The IRS is currently reviewing the Jan. 20, 2017, executive order to determine the implications. Taxpayers should continue to file their tax returns as they normally would.
The individual shared responsibility provision requires you and each member of your family to do at least one of the following:
- Have qualifying health coverage called minimum essential coverage
- Qualify for a health coverage exemption
- Make a shared responsibility payment with your federal income tax return for the months that you did not have coverage or an exemption.
Most taxpayers have qualifying health care coverage for all 12 months in the year, and will check the “Full-year coverage” box on their return.
This year, the IRS put in place system changes that would reject tax returns during processing in instances where the taxpayer didn’t provide information related to health coverage.
However, the Jan. 20, 2017, executive order directed federal agencies to exercise authority and discretion available to them to reduce potential burden. Consistent with that, the IRS has decided to make changes that would continue to allow electronic and paper returns to be accepted for processing in instances where a taxpayer doesn’t indicate their coverage status.
However, legislative provisions of the ACA law are still in force until changed by the Congress, and taxpayers remain required to follow the law and pay what they may owe.

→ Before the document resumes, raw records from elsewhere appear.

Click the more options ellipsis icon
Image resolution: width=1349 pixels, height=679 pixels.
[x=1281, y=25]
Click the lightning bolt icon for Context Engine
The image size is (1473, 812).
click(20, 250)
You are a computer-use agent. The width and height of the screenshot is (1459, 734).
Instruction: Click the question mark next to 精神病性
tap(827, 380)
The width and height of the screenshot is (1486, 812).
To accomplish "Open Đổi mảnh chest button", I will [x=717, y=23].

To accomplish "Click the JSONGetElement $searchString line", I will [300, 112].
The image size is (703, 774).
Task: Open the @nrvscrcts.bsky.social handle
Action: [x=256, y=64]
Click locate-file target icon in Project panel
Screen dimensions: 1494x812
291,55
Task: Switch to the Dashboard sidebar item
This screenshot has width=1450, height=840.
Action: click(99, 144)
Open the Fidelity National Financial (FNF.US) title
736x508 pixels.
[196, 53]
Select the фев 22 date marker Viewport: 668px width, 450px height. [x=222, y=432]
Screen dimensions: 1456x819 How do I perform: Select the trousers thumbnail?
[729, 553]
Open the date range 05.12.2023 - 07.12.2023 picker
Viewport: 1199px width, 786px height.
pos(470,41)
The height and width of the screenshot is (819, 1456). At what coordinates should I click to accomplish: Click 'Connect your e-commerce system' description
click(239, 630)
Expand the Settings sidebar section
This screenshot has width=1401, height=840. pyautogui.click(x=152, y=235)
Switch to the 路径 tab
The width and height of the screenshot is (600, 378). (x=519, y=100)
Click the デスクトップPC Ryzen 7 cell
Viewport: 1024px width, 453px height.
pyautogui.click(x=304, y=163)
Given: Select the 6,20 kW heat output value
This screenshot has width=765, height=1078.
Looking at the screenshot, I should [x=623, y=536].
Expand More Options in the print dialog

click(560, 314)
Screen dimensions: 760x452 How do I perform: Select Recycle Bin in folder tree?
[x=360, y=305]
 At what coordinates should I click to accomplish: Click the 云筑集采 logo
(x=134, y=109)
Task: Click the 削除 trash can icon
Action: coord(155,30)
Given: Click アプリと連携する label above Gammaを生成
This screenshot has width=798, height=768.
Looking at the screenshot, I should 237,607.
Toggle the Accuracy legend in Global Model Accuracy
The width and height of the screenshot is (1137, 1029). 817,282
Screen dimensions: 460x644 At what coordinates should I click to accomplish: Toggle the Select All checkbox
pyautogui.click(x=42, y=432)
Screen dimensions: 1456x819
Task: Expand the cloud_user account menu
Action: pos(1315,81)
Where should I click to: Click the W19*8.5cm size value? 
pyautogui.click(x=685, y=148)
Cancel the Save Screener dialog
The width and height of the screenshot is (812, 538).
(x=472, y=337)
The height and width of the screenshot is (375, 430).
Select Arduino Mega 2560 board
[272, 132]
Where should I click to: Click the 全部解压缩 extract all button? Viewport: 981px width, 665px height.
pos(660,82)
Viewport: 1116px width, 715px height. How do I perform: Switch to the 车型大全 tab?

Processing silent returns means that taxpayer returns are not systemically rejected by the IRS at the time of filing, allowing the returns to be processed and minimizing burden on taxpayers, including those expecting a refund. When the IRS has questions about a tax return, taxpayers may receive follow-up questions and correspondence at a future date, after the filing process is completed. This is similar to how we handled this in previous years, and this reflects the normal IRS post-filing compliance procedures that we follow.